Another is that the American Rescue Plan was too big and, however good the intentions behind it, was a servant of inflation. I think that the Biden administration got it wrong on the right side of the ledger. Unemployment is 3.5%. Workers received raises and stimulus checks. Poverty has dropped dramatically. The unemployed were not forced into destitution. All of that is easy to dismiss now, but nothing was guaranteed. And, with inflation at 10% in Germany and Great Britain and 7% in Canada, I am suspicious of explanations that place too much importance on legislation passed in one country.

I think a stronger thesis is that the Fed should have raised interest rates sooner and that Biden and the Democrats should have given less economic aid in the face of a pandemic that has frozen the global economy. Perhaps the rescue plan should have been armed with more automatic stabilizers so that aid would increase as unemployment rose and disappear more quickly if it went down. But that goes for all economic crises, and for reasons I don’t fully understand, Congress refuses to learn that lesson.

That leaves a criticism that I think is fairer: the Biden administration and congressional Democrats took a “more is better” approach to every piece of legislation they promoted. One reason the expanded tax credit for children quickly expired was that the bailout plan was chock full of policies that needed funding. One reason Build Back Better was difficult to defend was that there was so much content in the package that the main thing anyone knew about it was its price, $3.5 trillion.

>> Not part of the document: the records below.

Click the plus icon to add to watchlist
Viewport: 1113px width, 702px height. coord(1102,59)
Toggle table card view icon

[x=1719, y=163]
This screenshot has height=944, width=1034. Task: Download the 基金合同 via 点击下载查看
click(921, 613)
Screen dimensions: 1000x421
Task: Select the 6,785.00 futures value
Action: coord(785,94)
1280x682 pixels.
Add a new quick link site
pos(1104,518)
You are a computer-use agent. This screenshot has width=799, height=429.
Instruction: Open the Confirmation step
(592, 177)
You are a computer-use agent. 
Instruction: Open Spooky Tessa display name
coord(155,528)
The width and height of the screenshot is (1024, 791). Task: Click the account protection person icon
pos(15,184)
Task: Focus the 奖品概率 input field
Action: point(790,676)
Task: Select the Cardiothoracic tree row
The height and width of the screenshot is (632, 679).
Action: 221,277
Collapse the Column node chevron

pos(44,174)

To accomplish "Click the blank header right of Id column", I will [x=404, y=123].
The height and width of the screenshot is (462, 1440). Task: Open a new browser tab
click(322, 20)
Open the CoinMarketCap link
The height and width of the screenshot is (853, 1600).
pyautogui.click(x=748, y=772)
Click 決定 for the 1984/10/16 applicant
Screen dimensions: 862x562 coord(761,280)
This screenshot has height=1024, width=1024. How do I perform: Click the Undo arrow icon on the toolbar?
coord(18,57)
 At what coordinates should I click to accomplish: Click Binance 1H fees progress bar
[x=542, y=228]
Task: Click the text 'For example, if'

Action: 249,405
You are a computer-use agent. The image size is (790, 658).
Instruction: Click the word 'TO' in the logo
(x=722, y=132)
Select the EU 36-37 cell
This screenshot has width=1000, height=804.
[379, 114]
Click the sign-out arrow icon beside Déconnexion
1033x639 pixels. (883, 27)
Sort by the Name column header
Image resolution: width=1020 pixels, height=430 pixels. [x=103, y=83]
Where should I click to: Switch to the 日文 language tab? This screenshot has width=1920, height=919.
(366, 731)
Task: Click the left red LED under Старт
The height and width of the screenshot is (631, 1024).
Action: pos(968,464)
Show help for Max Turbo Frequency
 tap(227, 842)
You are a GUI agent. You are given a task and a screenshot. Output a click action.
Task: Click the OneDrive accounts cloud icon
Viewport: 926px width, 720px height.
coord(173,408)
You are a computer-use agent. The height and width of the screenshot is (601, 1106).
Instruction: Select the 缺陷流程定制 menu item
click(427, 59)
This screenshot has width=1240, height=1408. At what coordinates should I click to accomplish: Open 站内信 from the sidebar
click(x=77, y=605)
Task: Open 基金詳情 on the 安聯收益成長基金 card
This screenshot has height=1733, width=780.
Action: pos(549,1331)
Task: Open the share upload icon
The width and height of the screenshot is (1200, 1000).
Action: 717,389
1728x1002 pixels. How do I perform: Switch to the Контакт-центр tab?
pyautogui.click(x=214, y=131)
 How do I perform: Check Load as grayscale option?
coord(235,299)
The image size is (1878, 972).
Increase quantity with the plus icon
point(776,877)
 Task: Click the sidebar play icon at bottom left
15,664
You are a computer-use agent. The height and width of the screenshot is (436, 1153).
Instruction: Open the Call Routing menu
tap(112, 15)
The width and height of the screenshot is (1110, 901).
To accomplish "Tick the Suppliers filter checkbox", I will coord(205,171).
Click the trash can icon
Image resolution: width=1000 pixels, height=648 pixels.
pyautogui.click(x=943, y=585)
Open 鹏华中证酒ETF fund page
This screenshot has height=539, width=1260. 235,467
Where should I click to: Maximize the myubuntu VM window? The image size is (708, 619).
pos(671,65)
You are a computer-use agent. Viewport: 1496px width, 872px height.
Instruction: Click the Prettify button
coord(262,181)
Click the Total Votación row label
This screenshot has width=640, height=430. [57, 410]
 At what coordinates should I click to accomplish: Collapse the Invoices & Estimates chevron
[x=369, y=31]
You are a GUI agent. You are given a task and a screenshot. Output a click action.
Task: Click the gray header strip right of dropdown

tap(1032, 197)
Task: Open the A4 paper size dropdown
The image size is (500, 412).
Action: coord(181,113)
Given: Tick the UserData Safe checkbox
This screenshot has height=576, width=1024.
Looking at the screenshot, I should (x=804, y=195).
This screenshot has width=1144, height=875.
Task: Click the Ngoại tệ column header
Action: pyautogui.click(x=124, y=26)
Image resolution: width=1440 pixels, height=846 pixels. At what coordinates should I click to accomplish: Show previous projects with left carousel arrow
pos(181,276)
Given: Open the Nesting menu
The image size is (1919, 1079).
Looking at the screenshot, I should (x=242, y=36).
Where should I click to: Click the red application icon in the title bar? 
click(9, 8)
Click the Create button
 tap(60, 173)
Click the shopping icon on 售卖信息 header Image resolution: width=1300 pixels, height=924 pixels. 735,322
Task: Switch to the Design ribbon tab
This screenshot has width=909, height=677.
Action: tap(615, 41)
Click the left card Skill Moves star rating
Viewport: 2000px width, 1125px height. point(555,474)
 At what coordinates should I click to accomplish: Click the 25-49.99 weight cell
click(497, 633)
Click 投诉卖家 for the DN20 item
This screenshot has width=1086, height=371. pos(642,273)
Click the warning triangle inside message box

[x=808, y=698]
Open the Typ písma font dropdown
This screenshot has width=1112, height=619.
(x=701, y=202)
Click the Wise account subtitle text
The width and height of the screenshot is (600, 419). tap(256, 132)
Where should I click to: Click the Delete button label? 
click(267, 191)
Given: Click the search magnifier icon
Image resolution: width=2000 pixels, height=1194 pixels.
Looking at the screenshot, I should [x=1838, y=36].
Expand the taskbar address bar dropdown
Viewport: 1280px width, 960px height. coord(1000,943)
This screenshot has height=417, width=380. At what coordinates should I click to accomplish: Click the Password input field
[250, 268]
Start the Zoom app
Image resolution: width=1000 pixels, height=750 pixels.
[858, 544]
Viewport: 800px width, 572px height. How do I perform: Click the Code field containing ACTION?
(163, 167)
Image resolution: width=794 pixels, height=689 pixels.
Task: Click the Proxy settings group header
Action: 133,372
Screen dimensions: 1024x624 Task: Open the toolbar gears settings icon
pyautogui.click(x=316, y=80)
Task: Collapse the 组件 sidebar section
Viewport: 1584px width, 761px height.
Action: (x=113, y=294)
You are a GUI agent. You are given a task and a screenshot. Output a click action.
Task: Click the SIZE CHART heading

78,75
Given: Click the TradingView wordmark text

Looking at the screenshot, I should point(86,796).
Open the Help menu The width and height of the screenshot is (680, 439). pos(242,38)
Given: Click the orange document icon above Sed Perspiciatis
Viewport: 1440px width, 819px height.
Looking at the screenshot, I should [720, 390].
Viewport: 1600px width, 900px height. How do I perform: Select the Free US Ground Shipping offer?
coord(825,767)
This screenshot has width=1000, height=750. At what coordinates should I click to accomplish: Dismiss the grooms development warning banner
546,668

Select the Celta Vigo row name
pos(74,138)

Pressure for a package of democratic reforms was similarly unfocused. It included pretty much everything anyone worried about voting rights or campaign funding could think of, yet it still would have done little to block the kind of electoral subversion that Trump and his supporters attempted in 2020 and appear to be gathering the strength to try again. in 2024.

Biden has always framed 2020 as a fight for America’s soul, not just the steering wheel. This is more difficult to assess. I never believed he thought he could unite a divided nation. He is an optimist, but not a fantasist. On a more literal level, he did what he promised – ran a White House of low drama and low scandal and behaved with dignity and grace.

But Biden also ran a relatively silent administration. He gives comparatively few interviews, press conferences and speeches. He filled the position that Trump left, but not the space Trump occupied in the national debate.

I argued that Biden’s laid-back approach is, in a way, a strategy: By letting Trump and his successors occupy the airwaves, Biden and the Democrats remind their voters what’s at stake. But this strategy carries profound risks. Biden’s low-dramatic approach to leadership leaves room for Trump’s high-drama gimmicks.

What can be said, I think, is this: Biden and the Democrats have accomplished a lot, despite very narrow majorities. They have rolled out vaccines and treatments across the country, but we are still far from done with the pandemic preparedness work. They have run the government in a dignified and decent way, but we are still a long way from turning the page on Trump.